I have decided to try and go one step beyond by adding some pictures so you can get an idea of what all of his steps mean.

 

I won't be following his exact steps as I build slightly differently.

 

But here is a work-in-progress initial build from scratch:

DFI LanParty NF4 SLI-DR

AMD Athlon64 3200+ Venice core 939 cpu

2x512MB OCZ PC4200EL Platinum TCCD

ATI X300SE PCI-E 128MB Video card

OCZ Powerstream 520w power supply

Hitachi 80GB 8mb SATA II hard drive

Asus 52x CD-ROM

Mitsumi floppy drive

Thermalright XP-90 aluminum heatsink + 92mm Zalman fan

Arctic Silver 5 thermal interface material

 

1. Prepare your board outside of the case. I use the foam padding underneath and put it on the box that the board came in:

 

NF4_build-1.jpg

 

 

 

2. Remove the stock cpu heatsink attachment, leaving the bottom section on the board. Replace the top section with the one that comes with the Thermalright XP-90 heatsink:

 

NF4_build-2.jpg

 

 

3. prep your cpu by making sure it is clean (I use 91% rubbing alcohol). Normally I put the cpu in the socket, then clean the top of it, and the bottom of the heatsink with alcohol:

 

NF4_build-3.jpg

 

NF4_build-4.jpg

 

 

 

4. Next, take your Arctic Silver 5 (and if you use something else, follow their instructions!) and put a dab of it right in the center of the cpu:

 

NF4_build-5.jpg

 

 

 

5. Next, orient the XP-90 heatsink with the heatpipes facing the first PCI-E slot, and the fins overhanging the first DIMM slots. Set it on there and line up the clips:

 

NF4_build-6.jpg

 

 

 

 

6. Now while using one hand to hold the sink in place (applying very slight downward pressure to 'mush' the AS5), clip the sink clips into the place.
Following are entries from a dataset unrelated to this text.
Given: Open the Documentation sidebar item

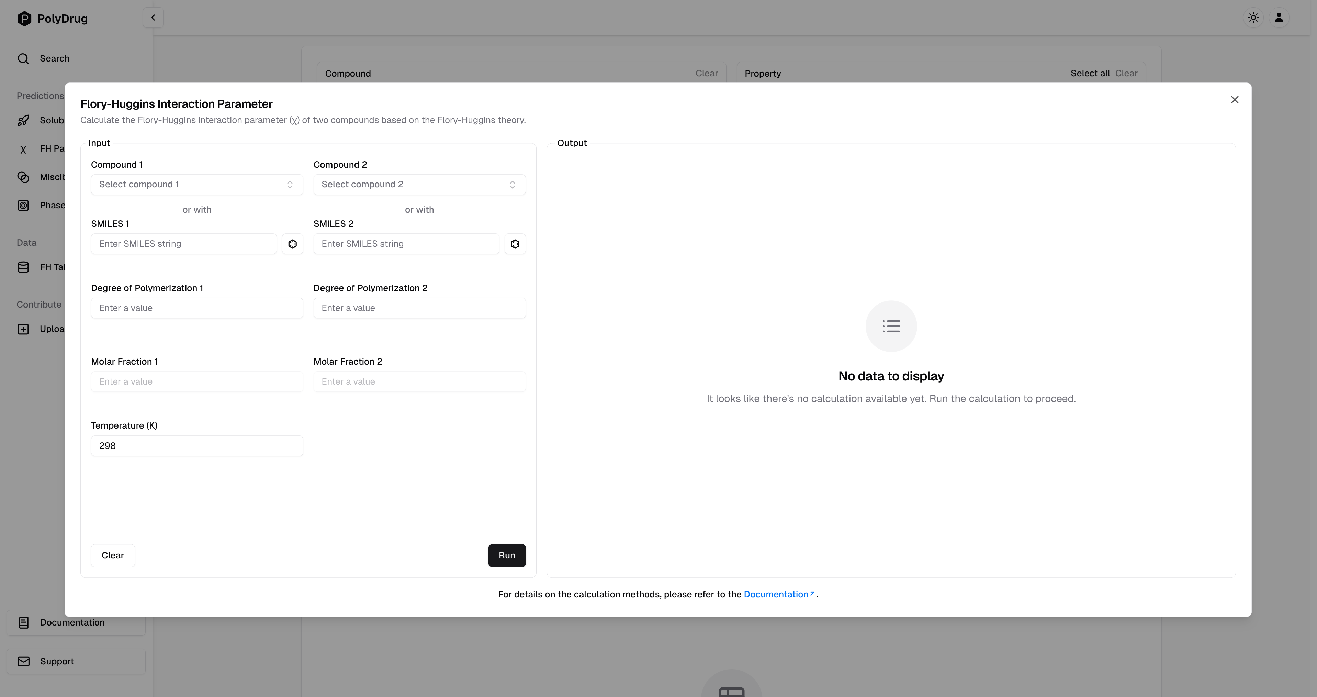Looking at the screenshot, I should pyautogui.click(x=72, y=622).
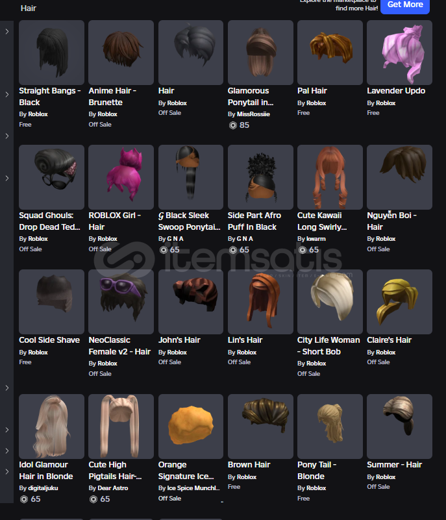This screenshot has width=446, height=520.
Task: Click the Orange Signature Ice hair thumbnail
Action: pos(191,427)
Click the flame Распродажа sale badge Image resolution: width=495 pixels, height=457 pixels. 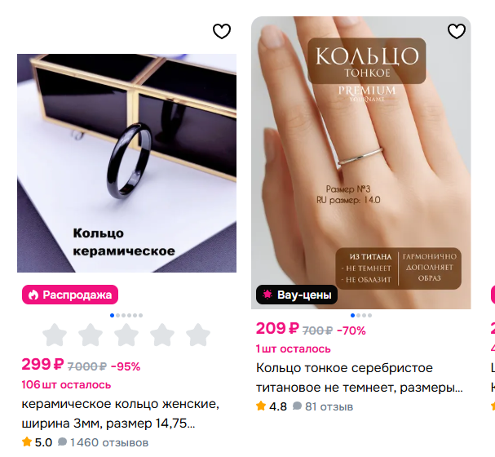coord(70,295)

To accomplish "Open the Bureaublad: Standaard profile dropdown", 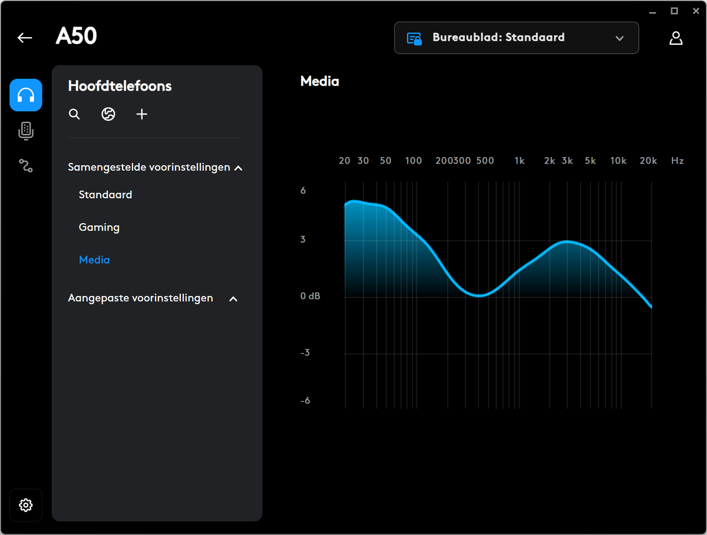I will click(517, 38).
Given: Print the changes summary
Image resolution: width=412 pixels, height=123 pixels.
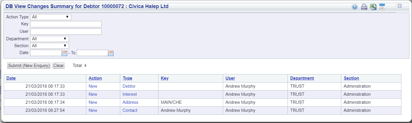Looking at the screenshot, I should 364,7.
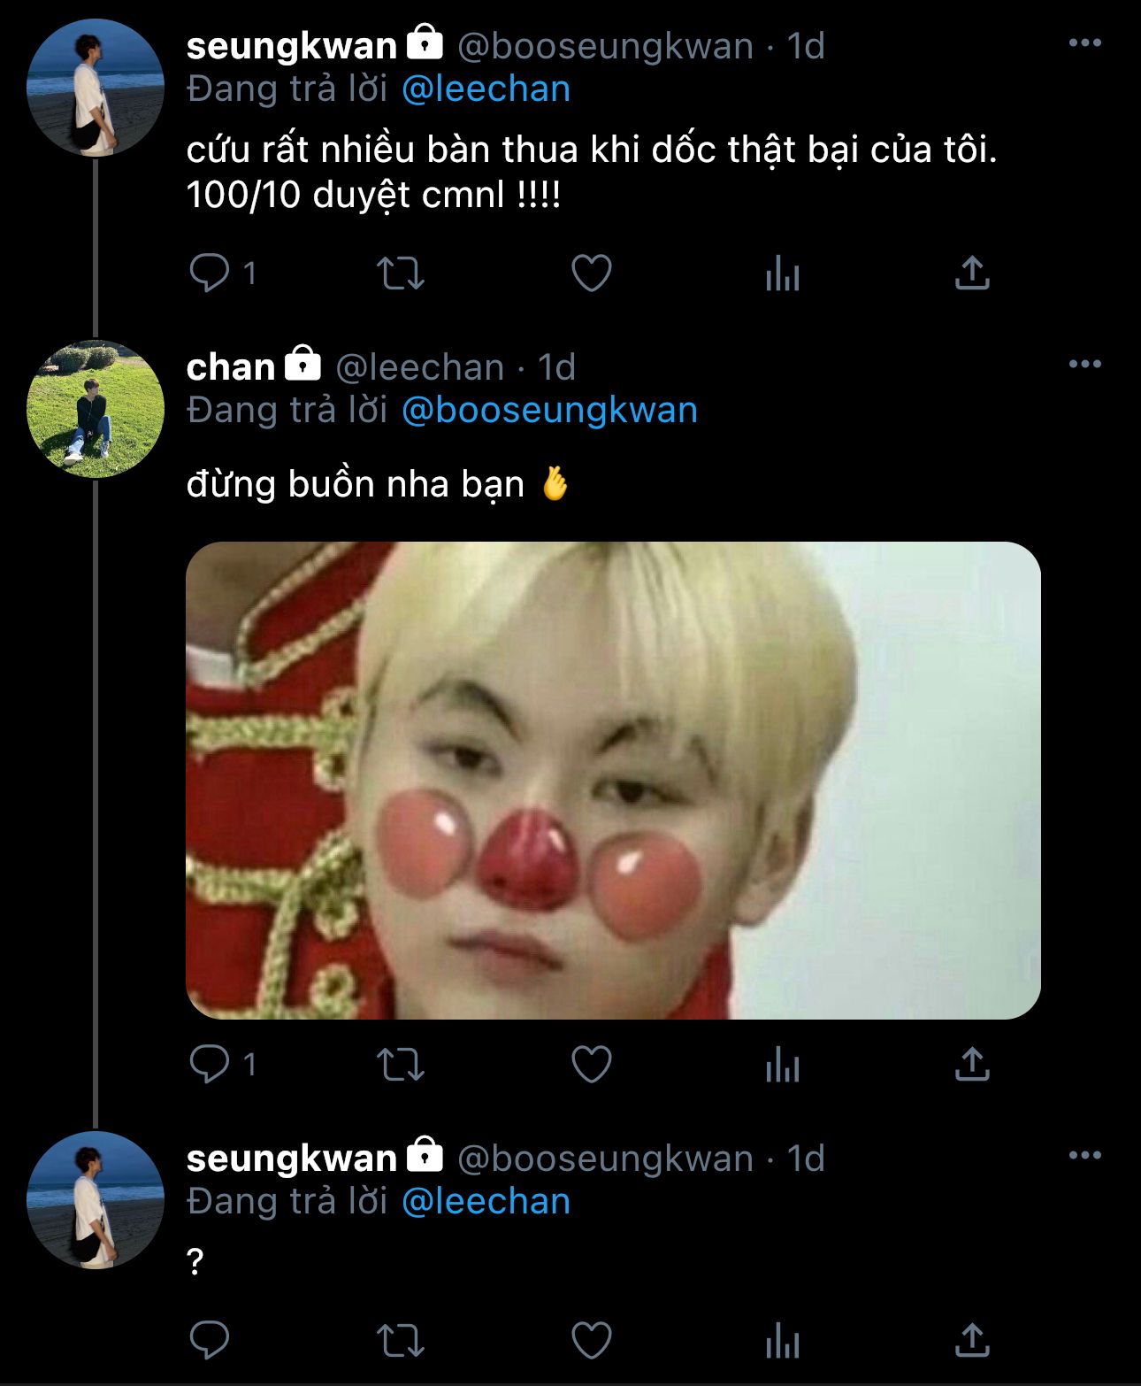Open the @leechan mention in first tweet
Viewport: 1141px width, 1386px height.
click(x=486, y=89)
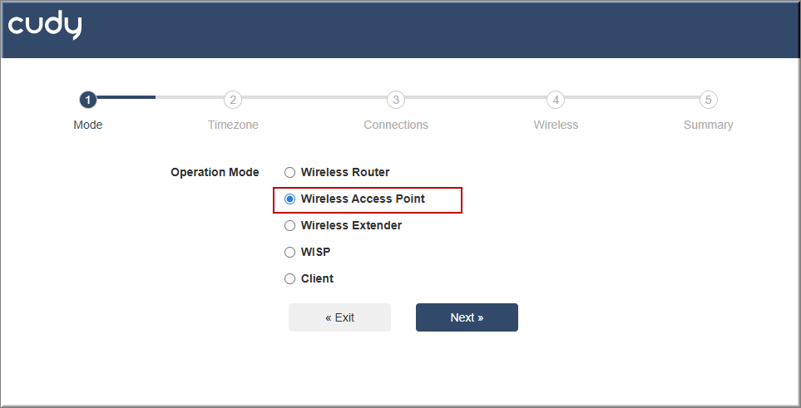801x408 pixels.
Task: Choose the Wireless Router radio button
Action: pos(289,173)
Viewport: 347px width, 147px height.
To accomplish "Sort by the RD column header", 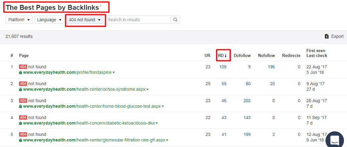I will click(x=222, y=56).
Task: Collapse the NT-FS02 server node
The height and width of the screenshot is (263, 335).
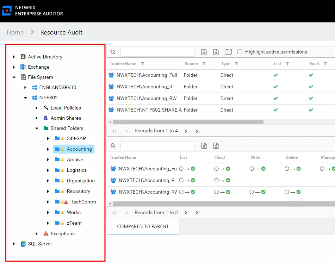Action: click(25, 98)
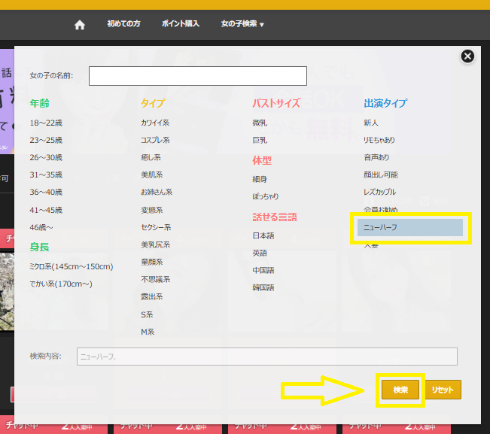Select 英語 under 話せる言語
This screenshot has height=434, width=490.
pos(260,253)
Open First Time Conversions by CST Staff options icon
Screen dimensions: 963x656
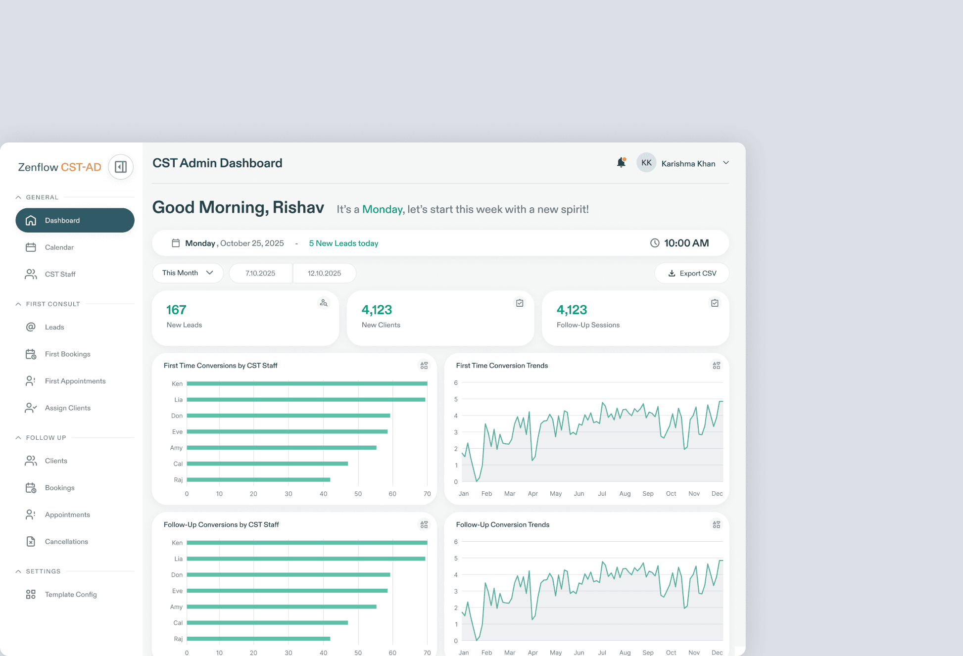click(424, 366)
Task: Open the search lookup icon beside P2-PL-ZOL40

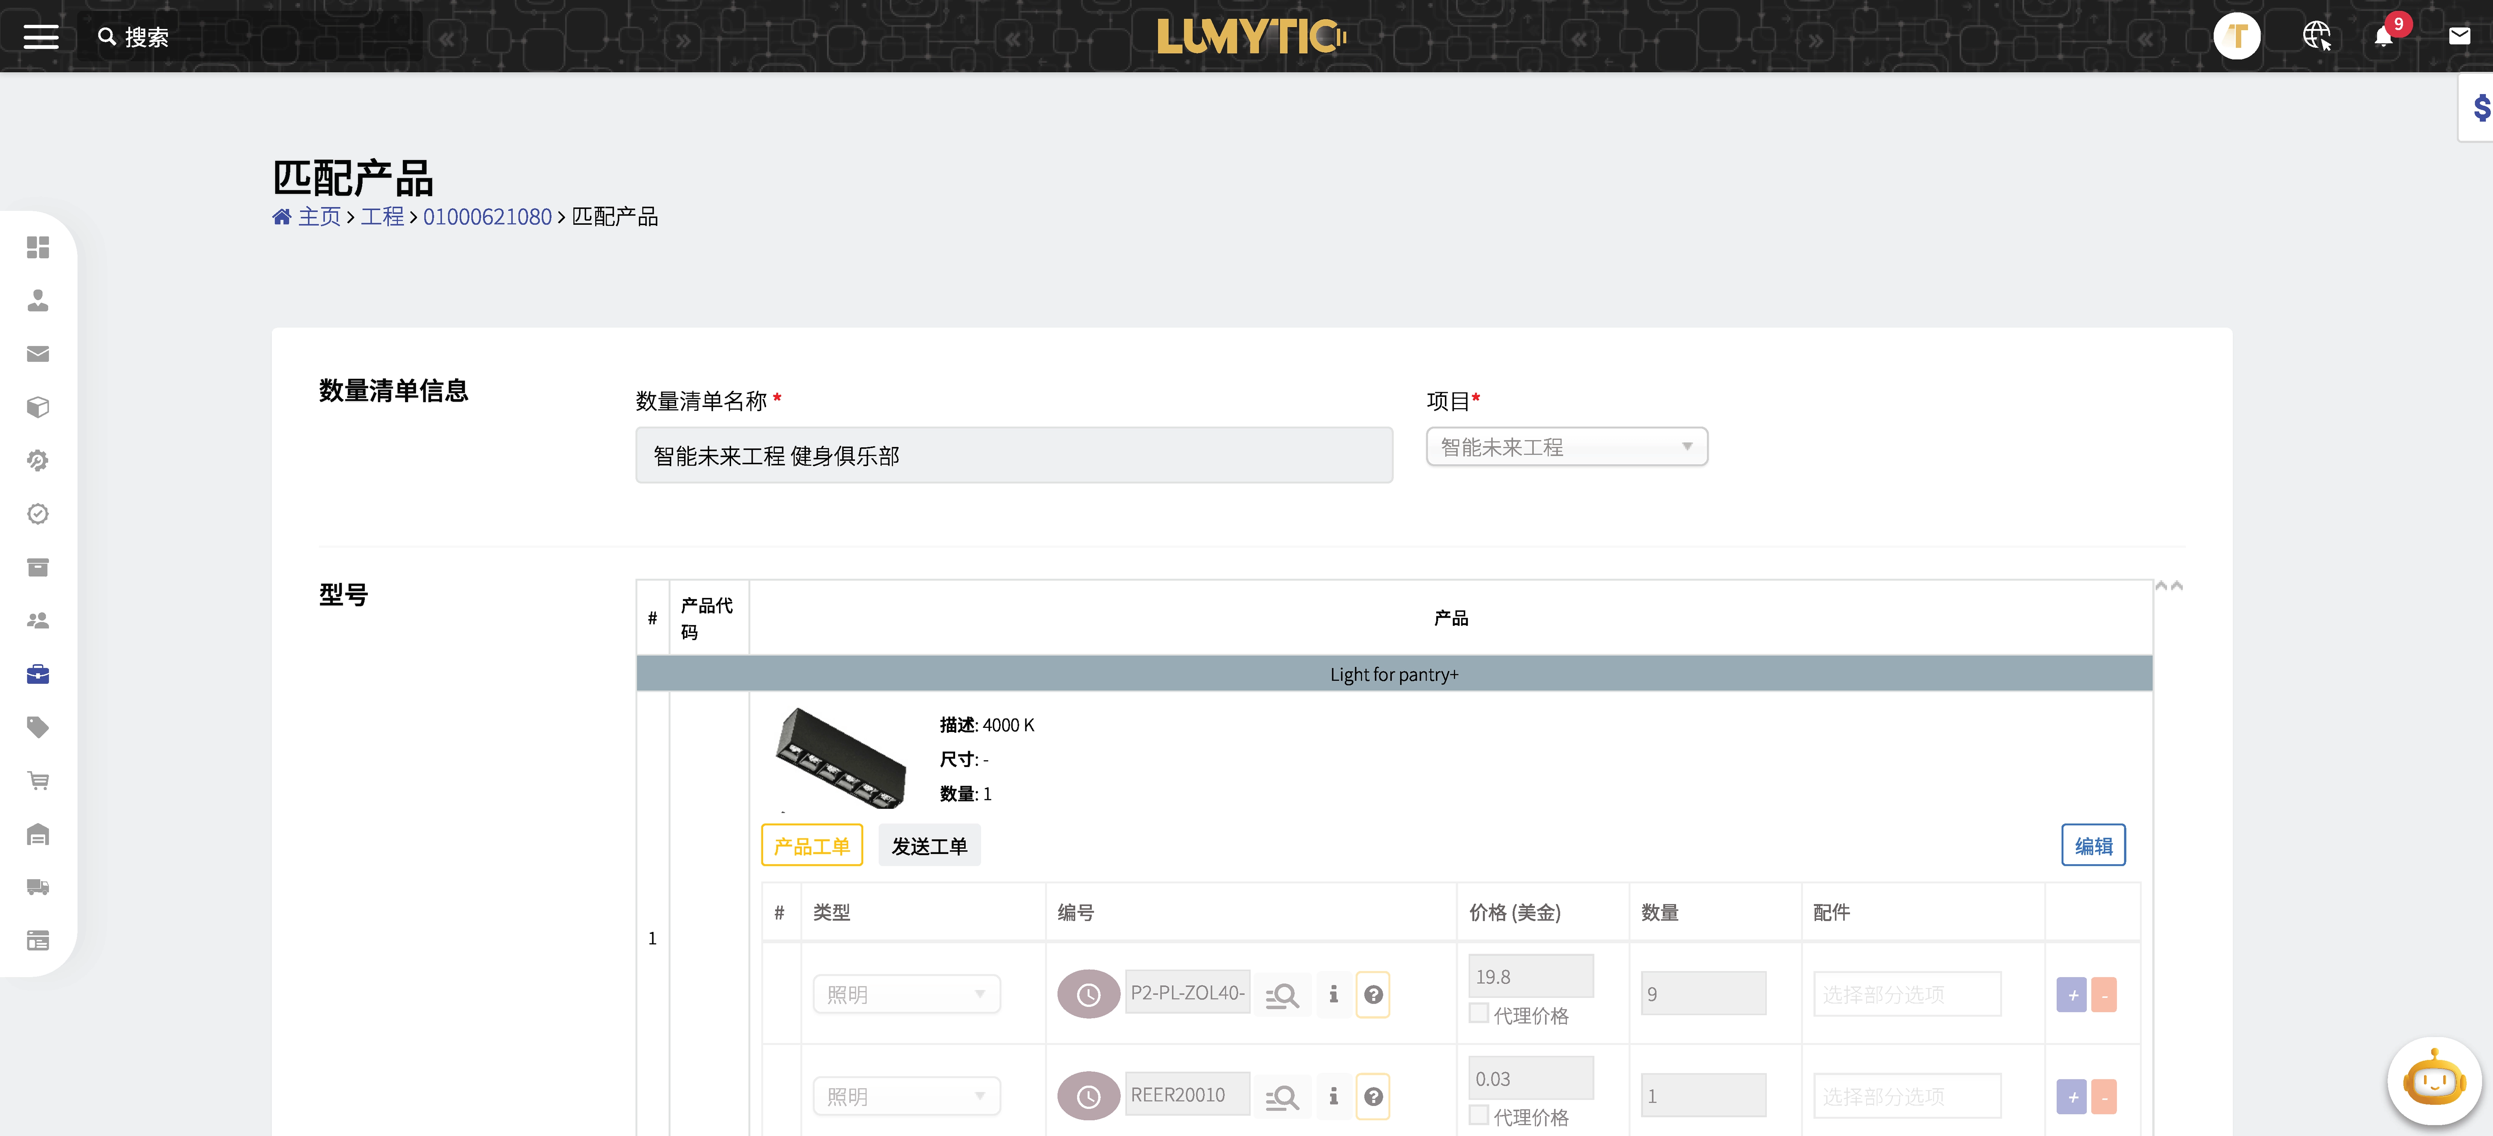Action: click(1282, 994)
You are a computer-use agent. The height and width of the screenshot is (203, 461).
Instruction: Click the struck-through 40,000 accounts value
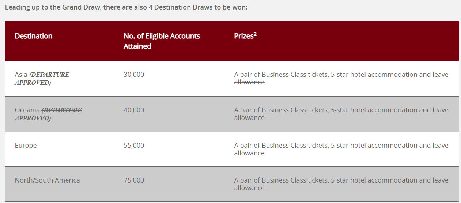point(134,110)
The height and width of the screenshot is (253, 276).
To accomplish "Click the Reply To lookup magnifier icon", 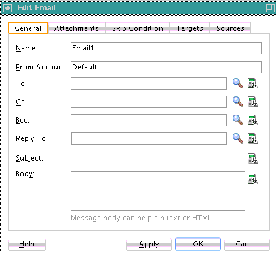I will (238, 138).
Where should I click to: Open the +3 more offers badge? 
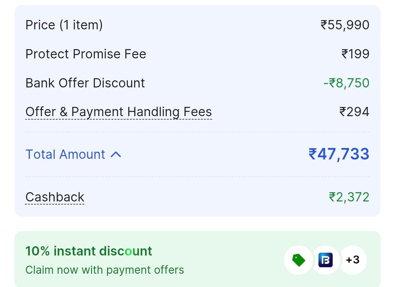click(352, 260)
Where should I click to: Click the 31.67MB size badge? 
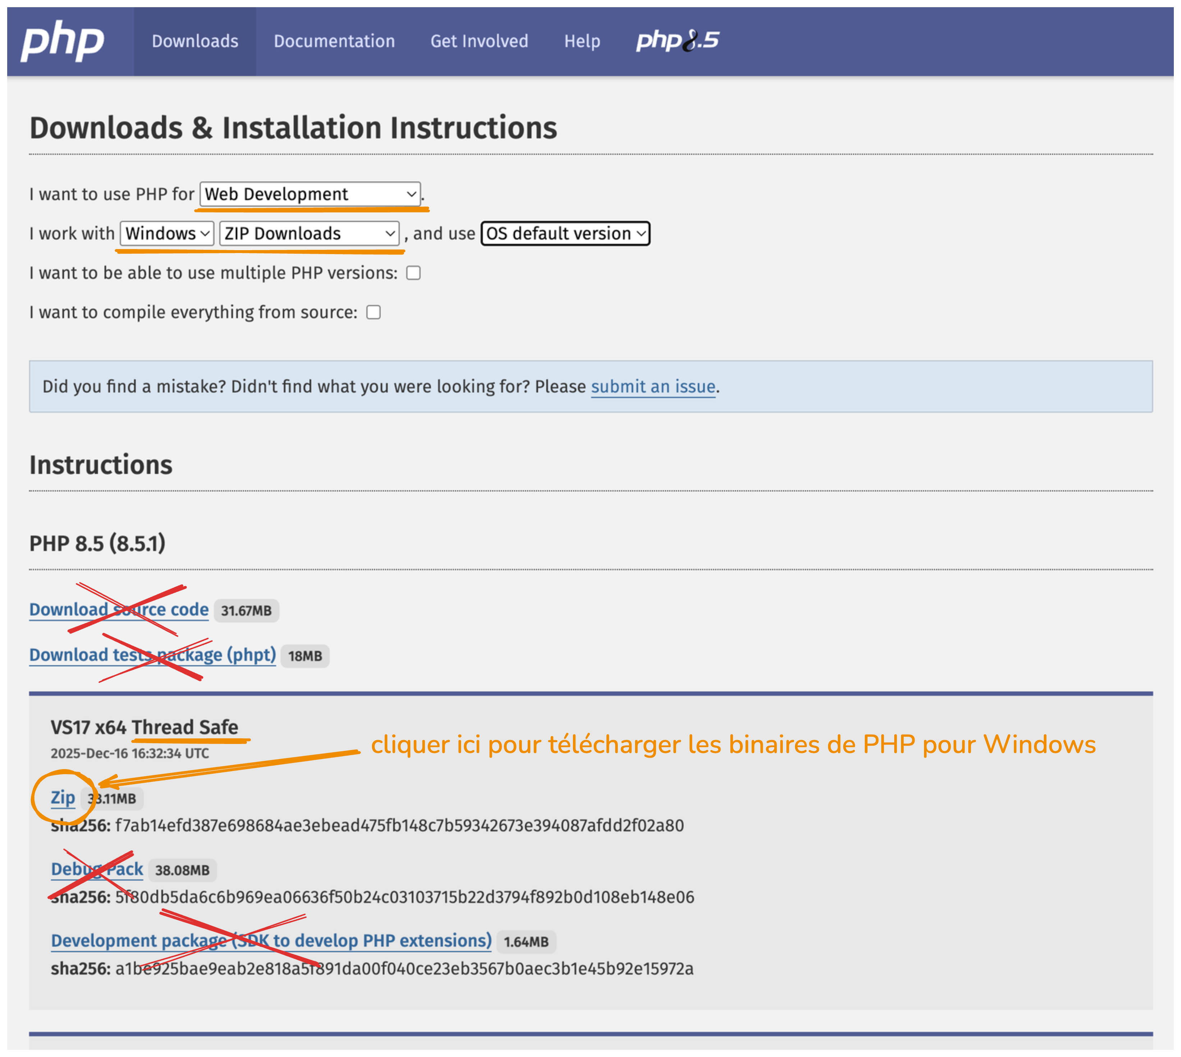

I usually do it like I do tires:

 

upper right first

lower left second

lower right third

upper left last

 

NF4_build-7.jpg

 

 

 

7. Next, plug in ALL FOUR power connectors to the board. You must have a 24-pin power supply with a minimum of 480w of power. Plug in the 24-pin main power connector, then the 4-pin 12v secondary connector.

 

Then plug in the 4-pin molex connection and the 4-pin floppy connection. There is only one way these connections will go into the board!

 

NF4_build-8.jpg

 

 

 

8. Next, plug in a single memory module into the orange DIMM slot closest to the edge of the motherboard:

 

NF4_build-9.jpg

 

 

9. This is what it should look like (from above):

 

NF4_build-10.jpg

 

 

 

Now, hook up your keyboard ps/2 or USB connection (I prefer PS/2 during initial builds so I don't have to fight with USB!).

 

Then plug in your VGA card to your monitor cable.

 

 

 

10. hit the power switch on the motherboard (check the manual if you cannot find these two buttons!!!) and let's see if it will boot up!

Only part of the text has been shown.